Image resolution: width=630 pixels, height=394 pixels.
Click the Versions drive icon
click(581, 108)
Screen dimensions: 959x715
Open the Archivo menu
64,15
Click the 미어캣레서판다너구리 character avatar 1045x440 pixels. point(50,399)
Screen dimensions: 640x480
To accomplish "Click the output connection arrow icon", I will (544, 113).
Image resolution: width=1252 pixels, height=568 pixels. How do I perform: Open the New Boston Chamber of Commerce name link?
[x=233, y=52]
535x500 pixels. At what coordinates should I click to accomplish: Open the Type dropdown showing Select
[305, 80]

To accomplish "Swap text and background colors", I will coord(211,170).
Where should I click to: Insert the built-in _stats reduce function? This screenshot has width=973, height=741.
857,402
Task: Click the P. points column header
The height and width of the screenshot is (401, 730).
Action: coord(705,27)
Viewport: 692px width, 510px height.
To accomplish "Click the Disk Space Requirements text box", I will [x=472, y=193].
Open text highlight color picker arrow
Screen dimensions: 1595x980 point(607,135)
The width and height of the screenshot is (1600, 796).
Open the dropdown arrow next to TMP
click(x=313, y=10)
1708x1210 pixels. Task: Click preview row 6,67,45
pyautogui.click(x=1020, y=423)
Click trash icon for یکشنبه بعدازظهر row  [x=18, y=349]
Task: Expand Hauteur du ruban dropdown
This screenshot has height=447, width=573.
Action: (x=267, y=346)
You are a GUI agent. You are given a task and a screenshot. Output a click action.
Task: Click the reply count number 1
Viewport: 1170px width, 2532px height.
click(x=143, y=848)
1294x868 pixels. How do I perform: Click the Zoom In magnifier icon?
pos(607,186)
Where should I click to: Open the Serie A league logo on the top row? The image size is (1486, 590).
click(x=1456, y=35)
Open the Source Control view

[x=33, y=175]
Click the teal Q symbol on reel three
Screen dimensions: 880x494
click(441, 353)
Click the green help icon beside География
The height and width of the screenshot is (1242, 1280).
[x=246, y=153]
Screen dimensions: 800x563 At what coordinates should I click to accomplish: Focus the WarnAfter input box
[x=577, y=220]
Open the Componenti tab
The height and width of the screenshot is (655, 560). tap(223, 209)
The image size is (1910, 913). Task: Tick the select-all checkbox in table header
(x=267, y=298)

□ □ □ □ □

Work to complete:
Exactly as written, return every line of the material.

Exercise output:
Image resolution: width=630 pixels, height=394 pixels.
Click the Versions drive icon
click(581, 108)
Screen dimensions: 959x715
Open the Archivo menu
64,15
Click the 미어캣레서판다너구리 character avatar 1045x440 pixels. point(50,399)
Screen dimensions: 640x480
To accomplish "Click the output connection arrow icon", I will (544, 113).
Image resolution: width=1252 pixels, height=568 pixels. How do I perform: Open the New Boston Chamber of Commerce name link?
[x=233, y=52]
535x500 pixels. At what coordinates should I click to accomplish: Open the Type dropdown showing Select
[305, 80]

To accomplish "Swap text and background colors", I will coord(211,170).
Where should I click to: Insert the built-in _stats reduce function? This screenshot has width=973, height=741.
857,402
Task: Click the P. points column header
The height and width of the screenshot is (401, 730).
Action: coord(705,27)
Viewport: 692px width, 510px height.
To accomplish "Click the Disk Space Requirements text box", I will [x=472, y=193].
Open text highlight color picker arrow
Screen dimensions: 1595x980 point(607,135)
The width and height of the screenshot is (1600, 796).
Open the dropdown arrow next to TMP
click(x=313, y=10)
1708x1210 pixels. Task: Click preview row 6,67,45
pyautogui.click(x=1020, y=423)
Click trash icon for یکشنبه بعدازظهر row  [x=18, y=349]
Task: Expand Hauteur du ruban dropdown
This screenshot has height=447, width=573.
Action: (x=267, y=346)
You are a GUI agent. You are given a task and a screenshot. Output a click action.
Task: Click the reply count number 1
Viewport: 1170px width, 2532px height.
click(x=143, y=848)
1294x868 pixels. How do I perform: Click the Zoom In magnifier icon?
pos(607,186)
Where should I click to: Open the Serie A league logo on the top row? The image size is (1486, 590).
click(x=1456, y=35)
Open the Source Control view

[x=33, y=175]
Click the teal Q symbol on reel three
Screen dimensions: 880x494
click(441, 353)
Click the green help icon beside География
The height and width of the screenshot is (1242, 1280).
[x=246, y=153]
Screen dimensions: 800x563 At what coordinates should I click to accomplish: Focus the WarnAfter input box
[x=577, y=220]
Open the Componenti tab
The height and width of the screenshot is (655, 560). tap(223, 209)
The image size is (1910, 913). Task: Tick the select-all checkbox in table header
(x=267, y=298)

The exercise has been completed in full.